─── GIVEN DATA

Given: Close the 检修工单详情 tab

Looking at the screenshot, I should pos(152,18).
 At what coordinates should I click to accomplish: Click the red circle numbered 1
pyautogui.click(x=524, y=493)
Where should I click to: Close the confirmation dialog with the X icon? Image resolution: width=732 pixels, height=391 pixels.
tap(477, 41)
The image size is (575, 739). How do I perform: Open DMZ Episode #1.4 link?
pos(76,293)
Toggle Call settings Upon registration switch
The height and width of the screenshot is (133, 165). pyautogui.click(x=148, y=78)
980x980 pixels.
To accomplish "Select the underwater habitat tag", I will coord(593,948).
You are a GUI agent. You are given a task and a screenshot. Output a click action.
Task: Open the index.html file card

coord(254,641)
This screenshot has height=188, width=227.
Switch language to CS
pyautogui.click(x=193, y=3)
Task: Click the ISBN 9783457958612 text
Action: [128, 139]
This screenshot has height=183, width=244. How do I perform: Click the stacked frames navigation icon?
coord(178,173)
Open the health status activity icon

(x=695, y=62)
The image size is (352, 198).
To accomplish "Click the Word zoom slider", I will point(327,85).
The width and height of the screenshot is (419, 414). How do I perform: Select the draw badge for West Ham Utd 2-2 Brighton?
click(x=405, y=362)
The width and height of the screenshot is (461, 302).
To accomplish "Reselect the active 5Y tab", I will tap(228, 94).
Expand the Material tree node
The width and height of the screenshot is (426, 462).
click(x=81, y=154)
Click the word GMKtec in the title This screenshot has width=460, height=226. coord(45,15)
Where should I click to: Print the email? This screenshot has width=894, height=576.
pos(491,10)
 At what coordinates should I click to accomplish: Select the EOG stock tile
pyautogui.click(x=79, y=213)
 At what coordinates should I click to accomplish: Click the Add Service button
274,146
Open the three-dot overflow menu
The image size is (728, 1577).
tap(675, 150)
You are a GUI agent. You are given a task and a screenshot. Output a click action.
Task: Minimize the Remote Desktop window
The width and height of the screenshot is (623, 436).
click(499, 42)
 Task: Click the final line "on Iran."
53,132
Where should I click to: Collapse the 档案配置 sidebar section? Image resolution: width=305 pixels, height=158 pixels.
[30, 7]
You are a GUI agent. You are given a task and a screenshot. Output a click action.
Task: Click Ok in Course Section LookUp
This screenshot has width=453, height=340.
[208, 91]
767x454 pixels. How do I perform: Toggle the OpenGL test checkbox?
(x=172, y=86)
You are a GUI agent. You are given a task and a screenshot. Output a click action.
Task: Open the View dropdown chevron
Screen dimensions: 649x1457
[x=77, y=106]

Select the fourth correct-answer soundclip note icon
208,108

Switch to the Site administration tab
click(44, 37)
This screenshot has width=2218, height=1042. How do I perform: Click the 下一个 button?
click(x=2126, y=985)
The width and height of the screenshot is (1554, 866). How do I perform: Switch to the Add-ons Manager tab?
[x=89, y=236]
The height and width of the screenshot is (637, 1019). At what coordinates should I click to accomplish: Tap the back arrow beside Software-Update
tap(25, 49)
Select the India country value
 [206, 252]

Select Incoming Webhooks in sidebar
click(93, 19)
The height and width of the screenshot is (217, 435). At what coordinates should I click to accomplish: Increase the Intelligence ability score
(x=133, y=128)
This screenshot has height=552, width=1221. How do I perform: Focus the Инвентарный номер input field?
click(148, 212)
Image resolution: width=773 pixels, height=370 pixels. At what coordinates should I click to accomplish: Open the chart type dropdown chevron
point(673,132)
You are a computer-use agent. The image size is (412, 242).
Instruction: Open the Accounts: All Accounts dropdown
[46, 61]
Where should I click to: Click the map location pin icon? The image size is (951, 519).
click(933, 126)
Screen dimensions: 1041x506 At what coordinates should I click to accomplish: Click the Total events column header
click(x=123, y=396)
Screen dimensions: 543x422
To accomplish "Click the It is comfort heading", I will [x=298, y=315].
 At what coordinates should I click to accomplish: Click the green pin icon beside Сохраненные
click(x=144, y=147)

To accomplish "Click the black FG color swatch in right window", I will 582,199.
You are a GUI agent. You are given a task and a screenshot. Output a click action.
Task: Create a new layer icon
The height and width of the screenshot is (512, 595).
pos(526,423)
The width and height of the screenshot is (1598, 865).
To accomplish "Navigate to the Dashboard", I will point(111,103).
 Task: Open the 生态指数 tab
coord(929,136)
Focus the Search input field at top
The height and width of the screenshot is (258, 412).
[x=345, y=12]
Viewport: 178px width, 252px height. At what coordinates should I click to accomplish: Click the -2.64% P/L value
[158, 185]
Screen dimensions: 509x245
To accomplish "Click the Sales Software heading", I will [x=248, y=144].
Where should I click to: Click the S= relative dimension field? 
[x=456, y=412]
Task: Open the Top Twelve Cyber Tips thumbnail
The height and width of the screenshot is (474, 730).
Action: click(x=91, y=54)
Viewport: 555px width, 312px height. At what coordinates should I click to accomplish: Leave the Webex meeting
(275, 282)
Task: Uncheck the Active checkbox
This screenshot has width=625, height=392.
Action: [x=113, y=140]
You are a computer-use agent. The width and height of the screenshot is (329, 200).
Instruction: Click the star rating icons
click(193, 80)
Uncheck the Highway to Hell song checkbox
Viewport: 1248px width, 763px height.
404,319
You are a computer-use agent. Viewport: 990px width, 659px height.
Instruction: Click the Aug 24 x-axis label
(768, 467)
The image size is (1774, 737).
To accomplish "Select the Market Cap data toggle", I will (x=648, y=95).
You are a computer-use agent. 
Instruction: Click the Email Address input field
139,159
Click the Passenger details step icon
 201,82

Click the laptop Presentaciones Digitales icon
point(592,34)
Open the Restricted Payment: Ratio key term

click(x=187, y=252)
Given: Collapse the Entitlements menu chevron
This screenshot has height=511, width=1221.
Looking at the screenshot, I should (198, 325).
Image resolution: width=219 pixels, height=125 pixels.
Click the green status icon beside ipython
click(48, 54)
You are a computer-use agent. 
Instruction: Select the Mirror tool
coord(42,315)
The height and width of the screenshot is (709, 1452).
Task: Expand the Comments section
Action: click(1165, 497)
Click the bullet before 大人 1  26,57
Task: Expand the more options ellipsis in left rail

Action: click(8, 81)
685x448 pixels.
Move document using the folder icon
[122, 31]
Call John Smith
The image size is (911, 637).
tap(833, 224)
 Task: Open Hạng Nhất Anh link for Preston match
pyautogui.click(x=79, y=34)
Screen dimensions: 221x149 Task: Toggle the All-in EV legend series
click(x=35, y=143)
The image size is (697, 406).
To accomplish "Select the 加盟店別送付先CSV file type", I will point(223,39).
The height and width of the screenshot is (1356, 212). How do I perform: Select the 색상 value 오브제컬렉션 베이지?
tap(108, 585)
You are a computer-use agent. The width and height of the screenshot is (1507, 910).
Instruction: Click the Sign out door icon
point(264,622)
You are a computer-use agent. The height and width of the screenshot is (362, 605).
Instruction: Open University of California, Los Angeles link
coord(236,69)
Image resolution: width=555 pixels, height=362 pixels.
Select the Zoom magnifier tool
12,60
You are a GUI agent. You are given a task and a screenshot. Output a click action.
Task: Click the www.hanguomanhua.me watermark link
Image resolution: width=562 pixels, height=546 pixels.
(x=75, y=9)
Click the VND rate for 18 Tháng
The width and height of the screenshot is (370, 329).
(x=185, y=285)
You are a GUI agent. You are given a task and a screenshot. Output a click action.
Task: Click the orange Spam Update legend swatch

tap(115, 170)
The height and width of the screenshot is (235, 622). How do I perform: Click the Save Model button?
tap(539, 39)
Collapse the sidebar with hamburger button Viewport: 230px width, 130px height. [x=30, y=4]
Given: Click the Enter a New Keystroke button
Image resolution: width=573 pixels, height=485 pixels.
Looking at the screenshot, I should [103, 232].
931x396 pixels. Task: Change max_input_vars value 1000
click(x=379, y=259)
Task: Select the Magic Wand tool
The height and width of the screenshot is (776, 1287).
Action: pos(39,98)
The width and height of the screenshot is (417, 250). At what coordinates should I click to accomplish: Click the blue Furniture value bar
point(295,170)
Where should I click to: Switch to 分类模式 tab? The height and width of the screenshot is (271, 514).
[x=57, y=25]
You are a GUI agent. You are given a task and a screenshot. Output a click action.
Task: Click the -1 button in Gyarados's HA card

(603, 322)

──────

REQUIRED WORK » Start at the line containing "Where should I click to: Print" and stop after the line containing "tap(675, 150)". Rewrite those lines with "Add Service" changed to "Remove Service" and nothing else altered.

WRITTEN ANSWER »
Where should I click to: Print the email? This screenshot has width=894, height=576.
pos(491,10)
 At what coordinates should I click to accomplish: Select the EOG stock tile
pyautogui.click(x=79, y=213)
 At what coordinates should I click to accomplish: Click the Remove Service button
274,146
Open the three-dot overflow menu
The image size is (728, 1577).
tap(675, 150)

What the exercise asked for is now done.